During the meeting, U.S. central bankers agreed to boost the benchmark lending rate 75 basis points for the third straight time, lifting it to a target range of 3% to 3.25% as they combat stubborn inflation pressures.
“Many participants emphasized that the cost of taking too little action to bring down inflation likely outweighed the cost of taking too much action,” the minutes show.
U.S. stocks fluctuated following the release, while Treasury yields remained lower and the dollar was little changed. Traders maintained bets that the Fed will raise rates again next month by 75 basis points.
The minutes show a committee united on returning inflation back to the Fed’s 2% target, while several policymakers urged caution as interest rates reached into restrictive territory.

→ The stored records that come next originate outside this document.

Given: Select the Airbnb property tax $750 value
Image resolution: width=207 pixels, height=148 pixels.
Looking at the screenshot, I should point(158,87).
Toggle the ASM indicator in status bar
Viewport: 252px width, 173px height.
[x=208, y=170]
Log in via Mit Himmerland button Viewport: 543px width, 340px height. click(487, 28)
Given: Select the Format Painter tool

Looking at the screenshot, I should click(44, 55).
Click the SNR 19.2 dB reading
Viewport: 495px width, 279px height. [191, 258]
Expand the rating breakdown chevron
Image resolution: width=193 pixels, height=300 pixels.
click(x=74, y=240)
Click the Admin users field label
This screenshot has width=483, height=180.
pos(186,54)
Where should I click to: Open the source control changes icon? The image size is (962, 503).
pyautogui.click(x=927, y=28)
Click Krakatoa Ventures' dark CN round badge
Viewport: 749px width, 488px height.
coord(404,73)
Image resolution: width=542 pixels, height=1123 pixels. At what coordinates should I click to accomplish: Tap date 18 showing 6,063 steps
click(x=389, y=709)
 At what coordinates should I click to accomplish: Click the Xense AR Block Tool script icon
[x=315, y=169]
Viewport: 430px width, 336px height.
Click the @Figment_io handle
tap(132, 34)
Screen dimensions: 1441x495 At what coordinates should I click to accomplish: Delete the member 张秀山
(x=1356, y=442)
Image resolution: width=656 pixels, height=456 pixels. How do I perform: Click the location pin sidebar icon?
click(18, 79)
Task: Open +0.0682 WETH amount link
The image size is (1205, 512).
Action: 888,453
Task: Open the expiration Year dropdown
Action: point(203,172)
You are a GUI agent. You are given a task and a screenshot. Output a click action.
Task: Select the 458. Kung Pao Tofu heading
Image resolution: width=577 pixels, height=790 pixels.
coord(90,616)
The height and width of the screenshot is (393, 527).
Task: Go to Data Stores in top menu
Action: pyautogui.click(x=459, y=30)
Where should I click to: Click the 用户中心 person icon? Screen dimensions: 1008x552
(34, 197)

“They set the bar pretty high for downshifting in November” to something less than 75 basis points, says Julia Coronado, the founder of MacroPolicy Perspectives LLC. “They haven’t seen enough in the data to make that call.”
But starting with the December meeting and beyond, she says, policy is likely to give more weight to signs of market stress or signs of deterioration in the domestic economy.
The minutes suggested that Vice Chair Lael Brainard, who called for “moving forward deliberately and in a data-dependent manner,” has other allies among Fed officials who still want to account for lags in policy and see if inflation can be lowered without inflicting a recession or additional market stress.
“She is not alone,” Coronado says.
Slammed by critics for being slow to respond to mounting price pressures, the Fed has unleashed the most aggressive tightening campaign since the 1980s. Starting with rates nearly zero in March, it’s hiked by 300 basis points and signaled more to come.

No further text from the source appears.